Study Notes for CS224w

Posted on 2020-03-30 Edited on 2025-01-30 In ML Views: Word count in article: 15k Reading time ≈ 14 mins.

Study notes for Stanford CS224W: Machine Learning with Graphs by Jure Leskovec.

Network and Random Graph Properties

Degree Distribution: P(k)
- Represents the distribution of node degrees
Path Length: h
- Path: A route that can intersect itself and pass through the same edge multiple times
- Distance: The shortest path between two points
- Diameter: The maximum shortest path length between any two nodes in a graph
- Average Path Length: Sum of distances divided by the number of node pairs
Clustering Coefficient: C
- Measures the connectivity of a node's neighbors: Number of edges between neighbors divided by the node's degree:
  
  \[ C_{i}=\frac{2 e_{i}}{k_{i}\left(k_{i}-1\right)} \]
Connected Components
- The size of the largest component (giant component) is called connectivity, which is the number of nodes in the largest connected subgraph
Random Graph Model
- Viewing a graph as the result of a random process, with two parameters n and p: n total nodes, with edges independently established with probability p. Clearly, these two parameters are not sufficient to uniquely determine a graph. Consider its degree distribution, path length, and clustering coefficient
- P(k):
  
  \[ P(k)=\left(\begin{array}{c} n-1 \\ k \end{array}\right) p^{k}(1-p)^{n-1-k} \]
- h: Olog(n)
- C:
  
  \[ =\frac{p \cdot k_{i}\left(k_{i}-1\right)}{k_{i}\left(k_{i}-1\right)}=p=\frac{\bar{k}}{n-1} \approx \frac{\bar{k}}{n} \]
- Connectivity: As p increases, the graph becomes increasingly likely to have connected subgraphs, specifically as follows:
Small World Model
- Maintaining a high clustering coefficient while having a short diameter
- How to construct such a graph? Start with a high-clustering, long-diameter graph, and introduce shortcuts:
Kronecker Graphs: Recursively generating large realistic graphs

Graph Features: Texture, Subgraphs, Small Graphs

Subgraphs, taking a three-node subgraph as an example:
Assuming all nodes are identical, subgraphs focus on structural features of nodes and edges. If we define a significance for each subgraph, we can construct a feature vector.
* * *
• _Goals_
a. Starting at the row that contains "You are a GUI" and ending with the last row, lay out the rows as a two-column CSV with the headers instruction and location. Use one line per request, put each field in quotes, replace line breaks with spaces, and leave out the pictures.
b. Can you continue the study notes on machine learning with graphs from where they stop?
The rows that follow are unrelated to the graph study notes.
* * *
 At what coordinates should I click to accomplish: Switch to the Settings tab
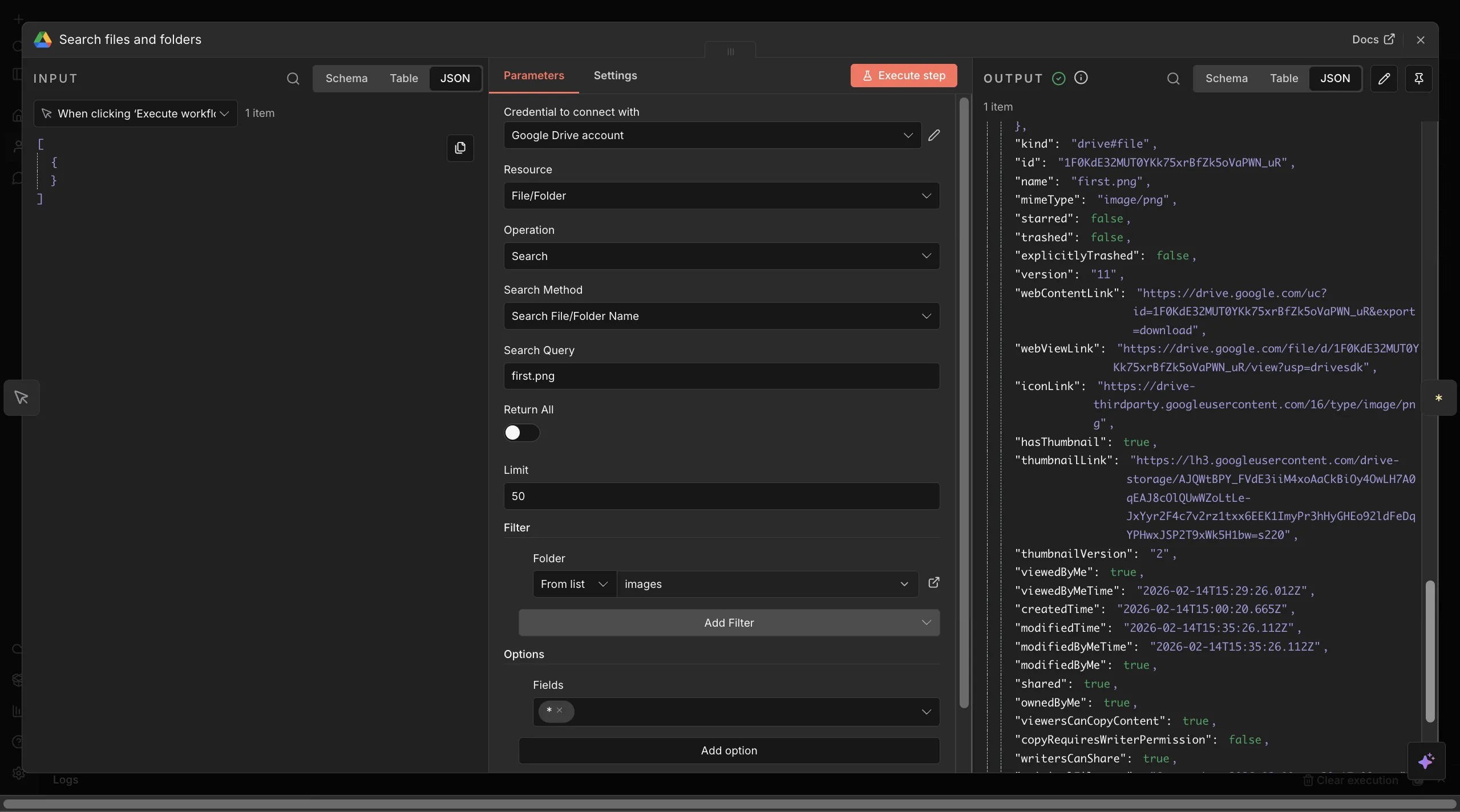point(615,76)
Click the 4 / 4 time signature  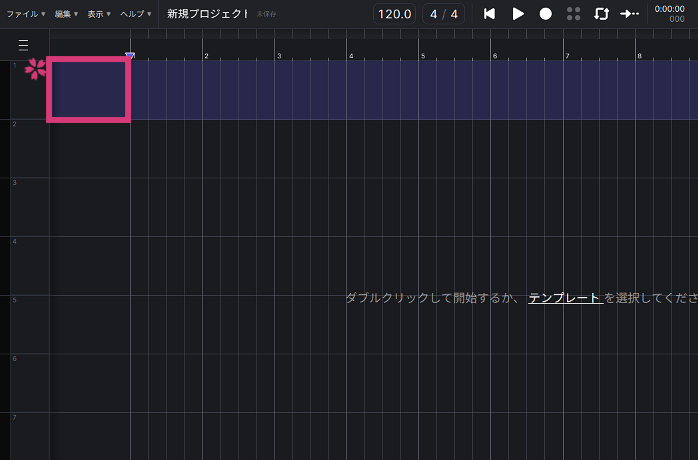[443, 14]
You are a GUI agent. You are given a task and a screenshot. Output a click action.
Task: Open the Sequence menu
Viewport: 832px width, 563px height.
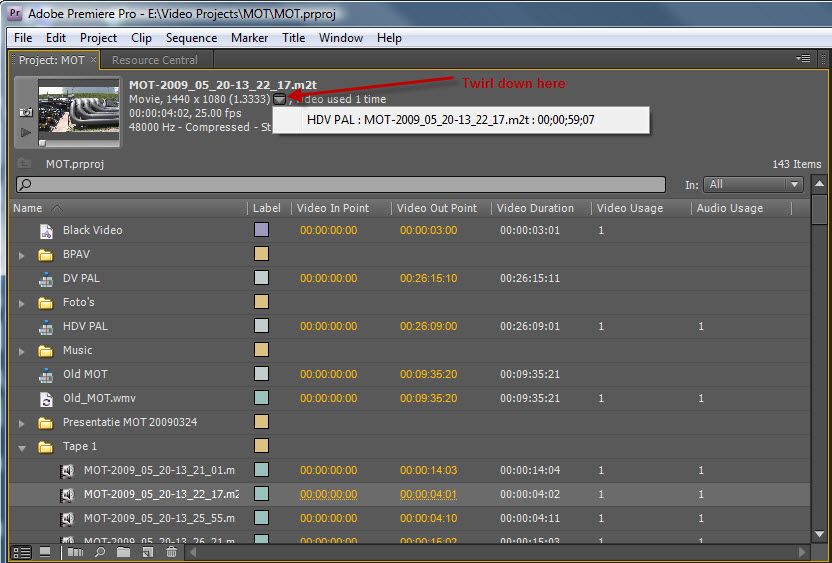[191, 38]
* * *
• _Answers to the exercises_
a.
instruction,location
"You are a GUI agent. You are given a task and a screenshot. Output a click action. Task: Open the Sequence menu Viewport: 832px width, 563px height.","[191, 38]"

b.
Defining Texture: Motifs, "recurring, significant patterns of interconnections", i.e., small induced subgraphs that appear frequently and are more significant than expected in randomly generated networks
The significance of a motif can be defined by its occurrence ratio in real and random graphs:

\[ Z_{i}=\left(N_{i}^{\mathrm{real}}-\bar{N}_{i}^{\mathrm{rand}}\right) / \operatorname{std}\left(N_{i}^{\mathrm{rand}}\right) \]
RECAP Algorithm: Finding motifs in a graph
- Based on the real graph, define a random graph with the same number of nodes, edges, and degree distribution
- Find the significance of each subgraph in the real and corresponding random graphs. Subgraphs with high significance are motifs
Graphlets: Node feature vectors
- Graphlet Definition: Connected non-isomorphic subgraphs
- In graphlets, we inject node-level features. For three nodes, there are only two graphlets: a triangle or a line connecting three points
- In a triangle, each node is equivalent (relative to other nodes in the graphlet)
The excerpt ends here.